I'm a mortgage broker based in San Diego and I'll add a bit more info to what you're seeing and hearing. Last week Fannie announced they will not buy "cash-out" type loans that are in forbearance. Many lenders stopped doing cash out altogether and others increased rates to cover the risk. From your description of your situation, you are looking for the most "expensive" type of refi, which likely isn't apples to apples with your friend's recent refi on his rental property. Lenders typically increase the rates, in the industry we call them "hits", for investment properties, for multi-unit properties and for cash-out types of loans. You're getting hit with all those because they are cumulative.
Although I understand the advice "take what you can get", you would benefit from one more piece of info about the mortgage environment before making that choice. All the industry fundamentals point to lower mortgage rates on the horizon. Again, who knows what will actually happen, however based on the underlying interest rates and note rates, insiders would expect mortgage rates to be lower. Part of this is related to the "note" problem referenced by @Ken Calvin, which has interrupted the normal flow of mortgages through the process. Eventually the flow of the mortgage notes will regain some normalcy, but the timing and underlying fundamentals at that time are the big unknown. Which is why the advice, take what you can get, could be the best thing for you.

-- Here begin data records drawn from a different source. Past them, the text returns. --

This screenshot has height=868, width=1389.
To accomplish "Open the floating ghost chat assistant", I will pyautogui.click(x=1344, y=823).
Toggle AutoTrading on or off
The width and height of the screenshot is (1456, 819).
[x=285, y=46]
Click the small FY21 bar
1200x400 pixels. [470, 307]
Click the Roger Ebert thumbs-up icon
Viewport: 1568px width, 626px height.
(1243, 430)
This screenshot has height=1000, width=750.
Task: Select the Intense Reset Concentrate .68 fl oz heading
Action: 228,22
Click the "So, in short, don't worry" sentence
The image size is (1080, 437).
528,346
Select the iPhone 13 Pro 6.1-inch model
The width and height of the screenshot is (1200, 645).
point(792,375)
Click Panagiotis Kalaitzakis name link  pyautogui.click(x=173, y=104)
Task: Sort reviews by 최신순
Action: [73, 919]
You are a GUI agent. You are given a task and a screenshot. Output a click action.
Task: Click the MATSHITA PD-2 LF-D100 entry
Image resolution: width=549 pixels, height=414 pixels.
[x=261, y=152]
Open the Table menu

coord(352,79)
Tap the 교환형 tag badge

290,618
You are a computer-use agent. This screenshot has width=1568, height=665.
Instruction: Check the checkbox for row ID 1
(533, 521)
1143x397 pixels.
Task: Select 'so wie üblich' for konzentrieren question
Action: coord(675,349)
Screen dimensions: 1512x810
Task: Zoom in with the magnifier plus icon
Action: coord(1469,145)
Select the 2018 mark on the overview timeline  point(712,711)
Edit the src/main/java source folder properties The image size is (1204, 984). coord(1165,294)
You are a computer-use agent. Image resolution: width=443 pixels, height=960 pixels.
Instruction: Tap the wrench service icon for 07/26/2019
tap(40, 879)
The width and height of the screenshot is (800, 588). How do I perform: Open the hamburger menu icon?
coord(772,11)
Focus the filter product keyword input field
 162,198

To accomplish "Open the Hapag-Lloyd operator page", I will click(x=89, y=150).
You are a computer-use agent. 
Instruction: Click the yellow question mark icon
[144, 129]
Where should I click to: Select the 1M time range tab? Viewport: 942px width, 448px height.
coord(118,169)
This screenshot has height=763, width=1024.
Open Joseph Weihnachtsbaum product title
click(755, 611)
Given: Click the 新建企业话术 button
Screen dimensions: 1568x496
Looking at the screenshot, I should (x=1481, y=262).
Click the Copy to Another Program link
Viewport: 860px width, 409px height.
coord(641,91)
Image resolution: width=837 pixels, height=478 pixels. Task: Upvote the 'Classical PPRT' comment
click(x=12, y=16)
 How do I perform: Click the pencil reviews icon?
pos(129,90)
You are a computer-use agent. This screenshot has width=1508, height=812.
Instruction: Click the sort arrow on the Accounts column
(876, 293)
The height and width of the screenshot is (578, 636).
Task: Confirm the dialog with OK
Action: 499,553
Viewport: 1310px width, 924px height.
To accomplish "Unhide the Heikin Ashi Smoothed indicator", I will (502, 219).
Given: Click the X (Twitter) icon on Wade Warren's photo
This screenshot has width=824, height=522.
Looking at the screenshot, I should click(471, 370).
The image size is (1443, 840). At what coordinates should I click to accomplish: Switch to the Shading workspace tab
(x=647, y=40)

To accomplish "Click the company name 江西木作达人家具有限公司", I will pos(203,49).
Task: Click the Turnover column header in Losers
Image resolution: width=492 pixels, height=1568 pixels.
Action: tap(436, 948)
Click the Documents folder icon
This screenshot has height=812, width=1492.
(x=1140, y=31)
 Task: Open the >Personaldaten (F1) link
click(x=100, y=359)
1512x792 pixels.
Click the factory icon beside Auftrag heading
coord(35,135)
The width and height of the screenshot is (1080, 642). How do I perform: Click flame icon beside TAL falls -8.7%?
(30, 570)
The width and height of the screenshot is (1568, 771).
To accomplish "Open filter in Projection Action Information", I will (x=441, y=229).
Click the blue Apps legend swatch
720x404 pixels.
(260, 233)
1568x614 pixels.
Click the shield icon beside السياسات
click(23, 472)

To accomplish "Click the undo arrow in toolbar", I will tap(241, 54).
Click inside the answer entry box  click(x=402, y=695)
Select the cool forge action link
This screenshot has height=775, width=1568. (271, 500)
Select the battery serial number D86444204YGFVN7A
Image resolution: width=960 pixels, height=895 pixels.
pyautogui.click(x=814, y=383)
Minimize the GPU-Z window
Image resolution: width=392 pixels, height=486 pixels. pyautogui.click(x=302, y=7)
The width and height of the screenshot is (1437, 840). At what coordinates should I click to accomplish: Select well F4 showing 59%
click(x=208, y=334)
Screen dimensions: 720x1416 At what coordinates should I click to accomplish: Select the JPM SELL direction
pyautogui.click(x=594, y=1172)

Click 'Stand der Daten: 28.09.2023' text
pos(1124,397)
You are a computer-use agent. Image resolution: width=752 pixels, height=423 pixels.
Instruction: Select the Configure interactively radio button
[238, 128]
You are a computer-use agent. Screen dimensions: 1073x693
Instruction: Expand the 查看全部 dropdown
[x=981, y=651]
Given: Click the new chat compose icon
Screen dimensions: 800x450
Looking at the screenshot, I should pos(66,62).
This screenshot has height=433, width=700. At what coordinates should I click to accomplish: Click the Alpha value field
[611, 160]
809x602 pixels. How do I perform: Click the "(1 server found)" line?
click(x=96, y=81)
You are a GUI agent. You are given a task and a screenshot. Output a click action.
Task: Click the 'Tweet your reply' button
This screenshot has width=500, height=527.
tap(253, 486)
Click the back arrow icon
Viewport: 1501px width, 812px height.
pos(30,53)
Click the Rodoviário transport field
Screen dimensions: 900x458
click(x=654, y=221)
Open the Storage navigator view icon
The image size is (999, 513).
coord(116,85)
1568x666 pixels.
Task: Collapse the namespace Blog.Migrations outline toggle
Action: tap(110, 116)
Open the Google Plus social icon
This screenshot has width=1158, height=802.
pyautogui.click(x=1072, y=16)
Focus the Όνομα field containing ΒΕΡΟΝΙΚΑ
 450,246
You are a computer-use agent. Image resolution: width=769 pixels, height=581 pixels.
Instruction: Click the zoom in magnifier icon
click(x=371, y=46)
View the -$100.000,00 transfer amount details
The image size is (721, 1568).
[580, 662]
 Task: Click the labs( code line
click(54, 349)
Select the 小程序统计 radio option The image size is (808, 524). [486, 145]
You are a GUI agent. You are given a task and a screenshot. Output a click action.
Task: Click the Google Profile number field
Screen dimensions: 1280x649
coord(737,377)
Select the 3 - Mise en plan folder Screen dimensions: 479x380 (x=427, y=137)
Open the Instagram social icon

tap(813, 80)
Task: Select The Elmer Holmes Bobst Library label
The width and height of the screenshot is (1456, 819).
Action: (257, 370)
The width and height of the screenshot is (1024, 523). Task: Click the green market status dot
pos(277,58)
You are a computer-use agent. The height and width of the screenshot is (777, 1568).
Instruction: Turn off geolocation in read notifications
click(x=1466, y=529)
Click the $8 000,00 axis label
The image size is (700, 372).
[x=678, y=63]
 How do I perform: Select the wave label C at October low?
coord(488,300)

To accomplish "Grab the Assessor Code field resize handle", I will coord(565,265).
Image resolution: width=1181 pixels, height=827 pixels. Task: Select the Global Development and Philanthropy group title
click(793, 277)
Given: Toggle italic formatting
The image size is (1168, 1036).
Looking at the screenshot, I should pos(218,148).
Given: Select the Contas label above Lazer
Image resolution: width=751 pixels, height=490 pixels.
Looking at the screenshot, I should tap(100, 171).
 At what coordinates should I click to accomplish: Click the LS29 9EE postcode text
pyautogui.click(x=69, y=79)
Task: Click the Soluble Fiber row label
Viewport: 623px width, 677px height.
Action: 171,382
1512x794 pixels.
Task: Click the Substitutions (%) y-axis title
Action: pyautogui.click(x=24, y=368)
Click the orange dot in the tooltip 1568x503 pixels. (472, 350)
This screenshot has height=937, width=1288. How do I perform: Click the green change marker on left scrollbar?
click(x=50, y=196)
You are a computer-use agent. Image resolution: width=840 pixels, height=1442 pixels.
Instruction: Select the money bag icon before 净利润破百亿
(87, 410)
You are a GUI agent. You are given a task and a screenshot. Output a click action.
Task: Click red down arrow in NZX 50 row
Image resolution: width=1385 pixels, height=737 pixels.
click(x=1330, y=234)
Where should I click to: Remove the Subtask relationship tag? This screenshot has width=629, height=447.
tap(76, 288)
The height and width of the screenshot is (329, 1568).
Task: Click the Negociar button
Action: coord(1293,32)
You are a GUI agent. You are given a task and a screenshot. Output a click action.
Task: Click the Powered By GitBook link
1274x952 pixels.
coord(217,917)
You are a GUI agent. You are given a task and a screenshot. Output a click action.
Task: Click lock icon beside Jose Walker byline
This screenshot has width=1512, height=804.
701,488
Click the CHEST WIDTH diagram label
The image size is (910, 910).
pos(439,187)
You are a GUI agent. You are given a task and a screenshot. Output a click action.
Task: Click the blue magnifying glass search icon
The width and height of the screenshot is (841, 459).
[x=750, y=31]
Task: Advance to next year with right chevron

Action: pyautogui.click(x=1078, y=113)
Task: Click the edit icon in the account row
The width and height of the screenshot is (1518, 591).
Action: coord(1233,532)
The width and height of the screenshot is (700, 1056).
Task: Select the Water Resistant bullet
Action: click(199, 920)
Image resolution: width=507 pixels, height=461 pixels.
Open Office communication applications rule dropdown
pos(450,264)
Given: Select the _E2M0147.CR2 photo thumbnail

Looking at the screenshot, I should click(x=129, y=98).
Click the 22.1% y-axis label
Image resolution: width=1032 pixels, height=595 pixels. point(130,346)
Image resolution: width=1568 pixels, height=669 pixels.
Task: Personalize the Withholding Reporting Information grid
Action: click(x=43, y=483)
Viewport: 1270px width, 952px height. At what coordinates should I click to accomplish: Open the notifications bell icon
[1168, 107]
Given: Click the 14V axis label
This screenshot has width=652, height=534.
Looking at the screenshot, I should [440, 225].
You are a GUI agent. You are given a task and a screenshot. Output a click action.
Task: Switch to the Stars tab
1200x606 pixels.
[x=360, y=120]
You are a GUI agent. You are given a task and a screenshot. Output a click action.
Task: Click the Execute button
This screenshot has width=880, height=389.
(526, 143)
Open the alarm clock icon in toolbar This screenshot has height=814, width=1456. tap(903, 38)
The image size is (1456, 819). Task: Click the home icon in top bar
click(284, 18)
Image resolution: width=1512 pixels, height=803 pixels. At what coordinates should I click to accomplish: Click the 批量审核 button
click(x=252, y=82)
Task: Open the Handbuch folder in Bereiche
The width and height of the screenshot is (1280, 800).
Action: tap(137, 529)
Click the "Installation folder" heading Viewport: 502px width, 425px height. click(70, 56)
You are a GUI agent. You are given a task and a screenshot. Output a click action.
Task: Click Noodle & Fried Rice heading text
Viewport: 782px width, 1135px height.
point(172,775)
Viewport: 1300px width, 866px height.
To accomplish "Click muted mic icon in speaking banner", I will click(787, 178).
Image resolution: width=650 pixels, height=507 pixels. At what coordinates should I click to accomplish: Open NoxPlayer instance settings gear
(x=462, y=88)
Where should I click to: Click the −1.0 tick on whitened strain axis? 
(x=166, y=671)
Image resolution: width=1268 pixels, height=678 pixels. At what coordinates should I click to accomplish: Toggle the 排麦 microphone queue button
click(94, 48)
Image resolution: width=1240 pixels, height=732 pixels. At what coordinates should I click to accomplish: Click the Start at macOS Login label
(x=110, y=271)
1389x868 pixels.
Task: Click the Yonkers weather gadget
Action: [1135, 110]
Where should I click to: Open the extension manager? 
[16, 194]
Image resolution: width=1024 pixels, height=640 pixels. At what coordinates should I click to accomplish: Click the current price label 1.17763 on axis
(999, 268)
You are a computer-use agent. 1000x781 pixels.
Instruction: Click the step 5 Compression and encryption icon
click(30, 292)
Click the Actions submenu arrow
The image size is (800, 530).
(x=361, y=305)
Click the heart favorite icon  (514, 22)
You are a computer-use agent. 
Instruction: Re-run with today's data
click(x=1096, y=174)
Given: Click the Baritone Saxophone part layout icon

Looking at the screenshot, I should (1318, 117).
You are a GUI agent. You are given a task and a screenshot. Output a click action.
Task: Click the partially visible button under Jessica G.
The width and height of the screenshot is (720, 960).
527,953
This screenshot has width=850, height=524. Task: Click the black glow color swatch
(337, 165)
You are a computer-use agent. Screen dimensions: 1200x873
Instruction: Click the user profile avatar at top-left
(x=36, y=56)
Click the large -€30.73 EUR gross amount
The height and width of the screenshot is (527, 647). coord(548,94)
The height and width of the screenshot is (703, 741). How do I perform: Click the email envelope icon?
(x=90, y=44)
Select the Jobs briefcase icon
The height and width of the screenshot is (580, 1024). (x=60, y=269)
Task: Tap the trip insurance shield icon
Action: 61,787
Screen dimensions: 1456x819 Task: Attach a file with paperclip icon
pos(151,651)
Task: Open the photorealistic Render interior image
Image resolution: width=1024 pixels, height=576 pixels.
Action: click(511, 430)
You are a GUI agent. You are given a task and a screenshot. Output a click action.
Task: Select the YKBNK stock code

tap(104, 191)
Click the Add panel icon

Something else you may consider is the path I'm encouraging for many of my clients, which is refi the original loan and get a HELOC. I've use a HELOC company that has a 30 year loan. The first 10 years you can utilize the Line of Credit and during that time you pay interest only. The next 20 years you pay off the balance. This tool allows you to only pay interest on the money once you've found another deal you want to invest in. You also get rid of the Cash Out "hit" on the loan, which should get you a better rate for the 30 year fixed.